CONGRATULATIONS: you’ve just started to work for yourself. Today is tax freedom day, the day when Britons stop working for the chancellor and start working for themselves. The Adam Smith Institute has calculated that for the first 149 days of the year, every penny earned by the average UK resident will be taken by the government in tax. This year’s tax freedom day falls two days later than it did in 2011; net tax hikes mean the government is taking a larger share of our hard-earned income than before. That remains true despite the chancellor’s humiliating and confusing partial u-turn on the pasty and caravan taxes last night.
Apparently it’s too tricky to work out whether a caravan is static or not – so the VAT hike is being cut to five per cent, not 20 per cent. As to the pasties, an ultra-complex new rule means that hot chicken or pies in warming units in supermarkets will be taxed at 20 per cent (a massive hike) but hot pasties left out to cool won’t be (even if they are just as hot). Greggs will win – but other retailers will lose. So much for tax simplification – the whole saga has been a disastrous joke for the chancellor and his officials, who have been exposed as both politically naïve and technically inept. It still seems that the government is doing all of this to avoid an adverse ruling in the European courts – fish and chips shops pay tax – but for some reason nothing is made of this by the Treasury.
Britain’s Tax Freedom Day still falls long after America’s (17 April) and – most intriguingly of all – Australia’s, on 4 April. In my view, Australia is the role model for the UK to follow when it comes to tax and spend – its citizens live in a highly civilised society with great healthcare and pensions but with public spending of just 33.8 per cent of GDP this year, compared with 49 per cent for the UK.
At least our tax burden isn’t quite as high as France’s, which will have to wait until July to celebrate its own tax freedom day. There is some good news: the cost of government day, which includes the government’s borrowing as well as tax, will fall on 23 June, seven days earlier than last year. Following George Osborne’s partial u-turn on VAT, he should now pay a visit to Australia to learn how drastically lower public spending and a great quality of life can go hand in hand.
YOU CAN’T ABOLISH RISK
For once, something sensible from the Financial Services Authority. It is rightly going to require all banks and building societies to prominently display posters and stickers in branches and on websites explaining which deposit guarantee scheme applies to their customers’ deposits. If customers are using the UK branch of a foreign bank from the European Economic Area, the posters will have to set out that those customers are not covered by the UK’s Financial Services Compensation Scheme (FSCS). In this case they would have to specify which national scheme will provide protection.

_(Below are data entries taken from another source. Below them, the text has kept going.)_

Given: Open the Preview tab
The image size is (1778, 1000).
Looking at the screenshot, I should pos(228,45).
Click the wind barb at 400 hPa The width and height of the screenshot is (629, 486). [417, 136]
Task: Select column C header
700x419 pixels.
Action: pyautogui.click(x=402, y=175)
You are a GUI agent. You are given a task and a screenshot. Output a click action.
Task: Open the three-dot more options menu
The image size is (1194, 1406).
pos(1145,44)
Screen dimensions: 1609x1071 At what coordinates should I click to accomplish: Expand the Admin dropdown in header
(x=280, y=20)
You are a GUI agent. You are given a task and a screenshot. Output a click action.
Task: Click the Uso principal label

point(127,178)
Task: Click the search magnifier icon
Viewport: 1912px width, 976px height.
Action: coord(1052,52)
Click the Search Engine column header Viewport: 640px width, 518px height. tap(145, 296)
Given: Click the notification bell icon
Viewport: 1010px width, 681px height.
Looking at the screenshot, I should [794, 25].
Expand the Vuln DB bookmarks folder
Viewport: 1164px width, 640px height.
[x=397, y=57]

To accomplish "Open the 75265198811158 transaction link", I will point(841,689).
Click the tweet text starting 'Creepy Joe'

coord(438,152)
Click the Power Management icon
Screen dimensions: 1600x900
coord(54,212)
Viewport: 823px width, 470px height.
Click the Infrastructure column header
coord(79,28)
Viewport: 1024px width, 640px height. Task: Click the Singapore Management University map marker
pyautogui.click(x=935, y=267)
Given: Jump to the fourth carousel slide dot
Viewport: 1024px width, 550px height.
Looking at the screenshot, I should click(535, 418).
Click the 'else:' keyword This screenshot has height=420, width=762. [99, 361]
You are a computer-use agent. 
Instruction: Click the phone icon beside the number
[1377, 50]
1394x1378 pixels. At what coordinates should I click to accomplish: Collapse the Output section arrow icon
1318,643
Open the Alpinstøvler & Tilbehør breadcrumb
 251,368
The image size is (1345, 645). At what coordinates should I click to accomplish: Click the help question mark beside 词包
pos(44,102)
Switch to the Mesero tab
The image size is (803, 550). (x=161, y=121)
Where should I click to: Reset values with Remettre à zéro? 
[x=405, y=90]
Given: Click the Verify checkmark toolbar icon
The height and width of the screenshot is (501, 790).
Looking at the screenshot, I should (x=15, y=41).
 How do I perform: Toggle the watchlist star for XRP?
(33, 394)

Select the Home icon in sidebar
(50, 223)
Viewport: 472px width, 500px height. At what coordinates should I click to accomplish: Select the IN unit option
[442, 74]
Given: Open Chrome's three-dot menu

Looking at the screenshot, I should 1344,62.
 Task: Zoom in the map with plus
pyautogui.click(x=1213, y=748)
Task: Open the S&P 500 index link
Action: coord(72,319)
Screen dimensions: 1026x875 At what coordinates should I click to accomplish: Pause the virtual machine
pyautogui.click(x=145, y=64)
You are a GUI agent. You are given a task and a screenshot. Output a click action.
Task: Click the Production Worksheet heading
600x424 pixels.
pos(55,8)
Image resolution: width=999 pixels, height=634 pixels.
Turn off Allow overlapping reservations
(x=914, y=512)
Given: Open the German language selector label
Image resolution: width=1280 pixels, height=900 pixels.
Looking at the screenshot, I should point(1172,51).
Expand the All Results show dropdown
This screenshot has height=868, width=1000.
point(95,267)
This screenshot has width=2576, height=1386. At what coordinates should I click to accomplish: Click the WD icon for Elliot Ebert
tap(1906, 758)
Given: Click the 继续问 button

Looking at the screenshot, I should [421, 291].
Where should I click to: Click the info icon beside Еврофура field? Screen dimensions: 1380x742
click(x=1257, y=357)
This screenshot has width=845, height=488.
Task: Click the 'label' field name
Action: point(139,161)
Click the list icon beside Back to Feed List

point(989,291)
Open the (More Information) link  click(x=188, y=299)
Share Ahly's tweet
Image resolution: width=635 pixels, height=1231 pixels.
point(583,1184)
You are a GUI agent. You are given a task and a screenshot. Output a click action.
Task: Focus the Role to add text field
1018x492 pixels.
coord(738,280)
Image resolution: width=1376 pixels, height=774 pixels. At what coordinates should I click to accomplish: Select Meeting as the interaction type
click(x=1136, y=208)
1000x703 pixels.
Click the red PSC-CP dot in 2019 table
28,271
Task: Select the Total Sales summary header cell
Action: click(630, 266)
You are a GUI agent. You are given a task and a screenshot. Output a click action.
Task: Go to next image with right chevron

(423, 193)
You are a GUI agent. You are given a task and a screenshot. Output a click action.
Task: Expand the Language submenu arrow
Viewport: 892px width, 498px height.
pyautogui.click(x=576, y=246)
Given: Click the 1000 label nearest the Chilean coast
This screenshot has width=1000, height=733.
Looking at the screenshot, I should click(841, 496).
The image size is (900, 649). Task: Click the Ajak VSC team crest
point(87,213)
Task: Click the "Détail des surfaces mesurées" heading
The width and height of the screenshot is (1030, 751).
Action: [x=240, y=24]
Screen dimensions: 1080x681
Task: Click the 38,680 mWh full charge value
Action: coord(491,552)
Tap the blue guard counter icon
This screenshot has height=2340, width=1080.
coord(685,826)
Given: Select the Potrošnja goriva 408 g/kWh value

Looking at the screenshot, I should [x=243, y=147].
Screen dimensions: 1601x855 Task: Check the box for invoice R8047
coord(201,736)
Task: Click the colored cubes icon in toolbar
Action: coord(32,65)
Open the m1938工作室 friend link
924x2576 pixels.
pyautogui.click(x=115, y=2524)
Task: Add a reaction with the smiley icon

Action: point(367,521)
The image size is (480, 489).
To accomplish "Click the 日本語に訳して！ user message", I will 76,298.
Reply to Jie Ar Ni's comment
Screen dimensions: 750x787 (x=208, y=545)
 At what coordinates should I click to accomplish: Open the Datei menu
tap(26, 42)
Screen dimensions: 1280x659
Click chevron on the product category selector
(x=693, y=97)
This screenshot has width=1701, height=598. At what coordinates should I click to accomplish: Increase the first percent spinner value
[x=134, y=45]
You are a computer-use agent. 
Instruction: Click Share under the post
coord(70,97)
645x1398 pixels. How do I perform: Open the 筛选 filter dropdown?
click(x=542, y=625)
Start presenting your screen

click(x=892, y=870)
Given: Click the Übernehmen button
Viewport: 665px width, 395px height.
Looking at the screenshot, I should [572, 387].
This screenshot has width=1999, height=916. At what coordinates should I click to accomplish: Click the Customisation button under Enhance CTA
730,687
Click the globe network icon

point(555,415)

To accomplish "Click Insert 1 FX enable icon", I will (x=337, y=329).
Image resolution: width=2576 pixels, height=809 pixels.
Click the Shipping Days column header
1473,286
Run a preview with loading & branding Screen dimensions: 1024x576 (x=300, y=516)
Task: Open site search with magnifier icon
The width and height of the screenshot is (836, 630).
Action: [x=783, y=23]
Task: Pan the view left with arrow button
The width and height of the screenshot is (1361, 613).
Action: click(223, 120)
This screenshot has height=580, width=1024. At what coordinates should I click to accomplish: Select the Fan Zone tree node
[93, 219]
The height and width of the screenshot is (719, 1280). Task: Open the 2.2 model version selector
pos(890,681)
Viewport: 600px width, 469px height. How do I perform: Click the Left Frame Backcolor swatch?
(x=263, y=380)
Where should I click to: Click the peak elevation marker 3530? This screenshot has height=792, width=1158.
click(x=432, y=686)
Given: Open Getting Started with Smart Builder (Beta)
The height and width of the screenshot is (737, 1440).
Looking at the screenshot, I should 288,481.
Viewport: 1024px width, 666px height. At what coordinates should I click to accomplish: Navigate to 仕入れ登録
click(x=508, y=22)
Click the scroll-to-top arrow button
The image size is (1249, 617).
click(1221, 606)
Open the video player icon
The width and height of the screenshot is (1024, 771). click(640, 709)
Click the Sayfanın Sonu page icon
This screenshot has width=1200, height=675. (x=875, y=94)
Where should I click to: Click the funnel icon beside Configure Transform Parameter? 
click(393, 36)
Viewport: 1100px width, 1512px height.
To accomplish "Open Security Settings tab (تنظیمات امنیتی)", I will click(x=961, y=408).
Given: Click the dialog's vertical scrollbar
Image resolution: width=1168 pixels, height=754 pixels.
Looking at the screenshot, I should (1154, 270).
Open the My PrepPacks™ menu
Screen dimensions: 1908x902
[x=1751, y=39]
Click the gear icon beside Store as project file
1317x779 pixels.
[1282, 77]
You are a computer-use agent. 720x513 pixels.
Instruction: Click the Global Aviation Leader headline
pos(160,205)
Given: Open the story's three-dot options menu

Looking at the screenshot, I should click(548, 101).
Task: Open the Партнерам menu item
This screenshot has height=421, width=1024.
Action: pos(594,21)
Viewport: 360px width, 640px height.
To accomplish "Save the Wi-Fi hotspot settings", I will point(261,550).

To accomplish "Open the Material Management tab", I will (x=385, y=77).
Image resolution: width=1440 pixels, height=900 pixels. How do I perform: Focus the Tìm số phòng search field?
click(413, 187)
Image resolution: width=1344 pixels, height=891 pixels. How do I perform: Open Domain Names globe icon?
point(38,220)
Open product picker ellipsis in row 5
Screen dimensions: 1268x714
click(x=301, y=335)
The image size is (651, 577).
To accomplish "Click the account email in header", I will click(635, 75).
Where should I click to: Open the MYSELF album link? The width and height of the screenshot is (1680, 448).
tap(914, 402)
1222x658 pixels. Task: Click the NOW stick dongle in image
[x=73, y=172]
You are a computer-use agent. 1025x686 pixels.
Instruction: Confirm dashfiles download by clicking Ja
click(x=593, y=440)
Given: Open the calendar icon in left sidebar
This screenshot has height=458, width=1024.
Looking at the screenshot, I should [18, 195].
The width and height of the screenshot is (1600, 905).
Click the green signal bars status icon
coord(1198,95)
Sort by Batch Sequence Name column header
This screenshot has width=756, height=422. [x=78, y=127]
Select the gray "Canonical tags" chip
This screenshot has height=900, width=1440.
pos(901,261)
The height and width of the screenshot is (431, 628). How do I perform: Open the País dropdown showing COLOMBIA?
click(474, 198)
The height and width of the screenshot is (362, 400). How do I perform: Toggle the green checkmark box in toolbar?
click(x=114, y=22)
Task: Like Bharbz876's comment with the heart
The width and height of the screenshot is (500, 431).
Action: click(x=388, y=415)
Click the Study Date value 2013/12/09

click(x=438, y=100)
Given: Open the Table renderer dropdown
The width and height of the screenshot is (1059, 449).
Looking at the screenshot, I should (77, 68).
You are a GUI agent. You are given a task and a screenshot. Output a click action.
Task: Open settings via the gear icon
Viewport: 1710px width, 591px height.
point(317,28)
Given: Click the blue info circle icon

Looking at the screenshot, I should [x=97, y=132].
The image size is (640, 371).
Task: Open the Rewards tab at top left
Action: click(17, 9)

For banks that are covered by the UK scheme – the overwhelming majority – depositors will have to be reminded explicitly that they are only protected up to a total of £85,000 by the FSCS, the UK’s deposit protection scheme. Depositors need to behave more like investors – not put all their eggs in the same basket and accept that governments will not always bail them out. But I would have gone even further than the FSA and explained that even governments can go bust – risk can’t be abolished completely. That is especially true of Eurozone governments, of course: they cannot print themselves out of trouble. It is high time everybody understood this.